▶ [Your task]: Report each line of the entries below that has the word "computer" in it.

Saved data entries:
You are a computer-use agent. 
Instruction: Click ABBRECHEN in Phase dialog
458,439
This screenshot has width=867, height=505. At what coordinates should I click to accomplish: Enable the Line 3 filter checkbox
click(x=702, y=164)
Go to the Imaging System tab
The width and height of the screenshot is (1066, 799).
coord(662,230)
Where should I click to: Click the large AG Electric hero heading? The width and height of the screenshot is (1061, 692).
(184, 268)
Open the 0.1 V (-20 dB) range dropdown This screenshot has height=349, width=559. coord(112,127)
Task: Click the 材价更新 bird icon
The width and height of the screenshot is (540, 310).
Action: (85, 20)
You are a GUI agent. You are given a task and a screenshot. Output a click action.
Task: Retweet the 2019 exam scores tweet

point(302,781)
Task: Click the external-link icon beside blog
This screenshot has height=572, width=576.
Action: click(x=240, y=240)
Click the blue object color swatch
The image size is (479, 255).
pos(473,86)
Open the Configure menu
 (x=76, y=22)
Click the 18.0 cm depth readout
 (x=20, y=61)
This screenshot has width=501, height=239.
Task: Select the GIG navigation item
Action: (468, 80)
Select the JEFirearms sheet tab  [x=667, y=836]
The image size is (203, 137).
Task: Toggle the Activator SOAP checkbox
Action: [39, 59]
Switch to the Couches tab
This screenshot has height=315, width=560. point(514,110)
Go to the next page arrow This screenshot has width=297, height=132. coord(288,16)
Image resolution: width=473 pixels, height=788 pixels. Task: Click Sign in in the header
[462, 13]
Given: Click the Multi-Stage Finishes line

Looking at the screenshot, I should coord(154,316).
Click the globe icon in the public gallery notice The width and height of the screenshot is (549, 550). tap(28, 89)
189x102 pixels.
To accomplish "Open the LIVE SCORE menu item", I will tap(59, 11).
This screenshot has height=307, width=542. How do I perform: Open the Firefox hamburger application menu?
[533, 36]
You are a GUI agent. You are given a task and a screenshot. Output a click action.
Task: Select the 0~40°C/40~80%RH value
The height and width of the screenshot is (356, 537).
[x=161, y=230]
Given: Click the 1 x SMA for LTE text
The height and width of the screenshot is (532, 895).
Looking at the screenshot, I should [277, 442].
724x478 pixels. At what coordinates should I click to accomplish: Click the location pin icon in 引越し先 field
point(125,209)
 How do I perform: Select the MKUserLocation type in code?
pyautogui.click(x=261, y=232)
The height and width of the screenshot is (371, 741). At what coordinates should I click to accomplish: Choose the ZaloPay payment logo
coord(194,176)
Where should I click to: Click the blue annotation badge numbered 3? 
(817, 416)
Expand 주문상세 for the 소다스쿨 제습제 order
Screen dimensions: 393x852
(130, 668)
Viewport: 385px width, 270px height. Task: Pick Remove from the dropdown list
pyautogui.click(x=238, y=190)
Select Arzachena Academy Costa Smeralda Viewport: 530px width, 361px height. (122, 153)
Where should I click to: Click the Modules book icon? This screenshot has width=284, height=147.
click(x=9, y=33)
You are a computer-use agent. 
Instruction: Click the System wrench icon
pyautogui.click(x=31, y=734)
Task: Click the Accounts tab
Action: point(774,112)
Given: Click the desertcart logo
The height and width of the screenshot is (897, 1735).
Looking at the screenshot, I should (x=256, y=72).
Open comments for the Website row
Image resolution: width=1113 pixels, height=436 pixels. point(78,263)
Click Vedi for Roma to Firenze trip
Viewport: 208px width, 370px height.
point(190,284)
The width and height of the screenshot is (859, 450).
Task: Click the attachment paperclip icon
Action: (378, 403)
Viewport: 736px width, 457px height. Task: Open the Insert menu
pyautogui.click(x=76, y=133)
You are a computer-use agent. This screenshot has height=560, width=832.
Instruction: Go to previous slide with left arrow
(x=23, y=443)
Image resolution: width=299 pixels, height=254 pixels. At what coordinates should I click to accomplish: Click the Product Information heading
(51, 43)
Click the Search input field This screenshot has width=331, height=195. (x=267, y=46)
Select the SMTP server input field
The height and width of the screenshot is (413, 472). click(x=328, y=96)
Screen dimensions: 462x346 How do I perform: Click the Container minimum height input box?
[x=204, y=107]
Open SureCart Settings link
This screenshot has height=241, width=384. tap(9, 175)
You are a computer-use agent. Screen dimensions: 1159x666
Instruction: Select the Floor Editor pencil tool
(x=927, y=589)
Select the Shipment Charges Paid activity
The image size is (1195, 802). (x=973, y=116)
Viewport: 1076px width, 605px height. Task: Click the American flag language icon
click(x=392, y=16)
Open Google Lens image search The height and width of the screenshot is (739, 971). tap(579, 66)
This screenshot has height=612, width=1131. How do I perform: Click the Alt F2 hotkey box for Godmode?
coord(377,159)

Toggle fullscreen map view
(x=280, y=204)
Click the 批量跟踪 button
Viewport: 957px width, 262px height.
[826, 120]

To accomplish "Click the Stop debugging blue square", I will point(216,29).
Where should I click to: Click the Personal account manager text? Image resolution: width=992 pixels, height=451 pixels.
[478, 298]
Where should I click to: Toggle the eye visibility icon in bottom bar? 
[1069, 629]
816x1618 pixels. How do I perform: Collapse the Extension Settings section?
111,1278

▶ [Written answer]:
You are a computer-use agent. 
You are a computer-use agent. 
You are a computer-use agent. This screenshot has height=560, width=832.
You are a computer-use agent. Screen dimensions: 1159x666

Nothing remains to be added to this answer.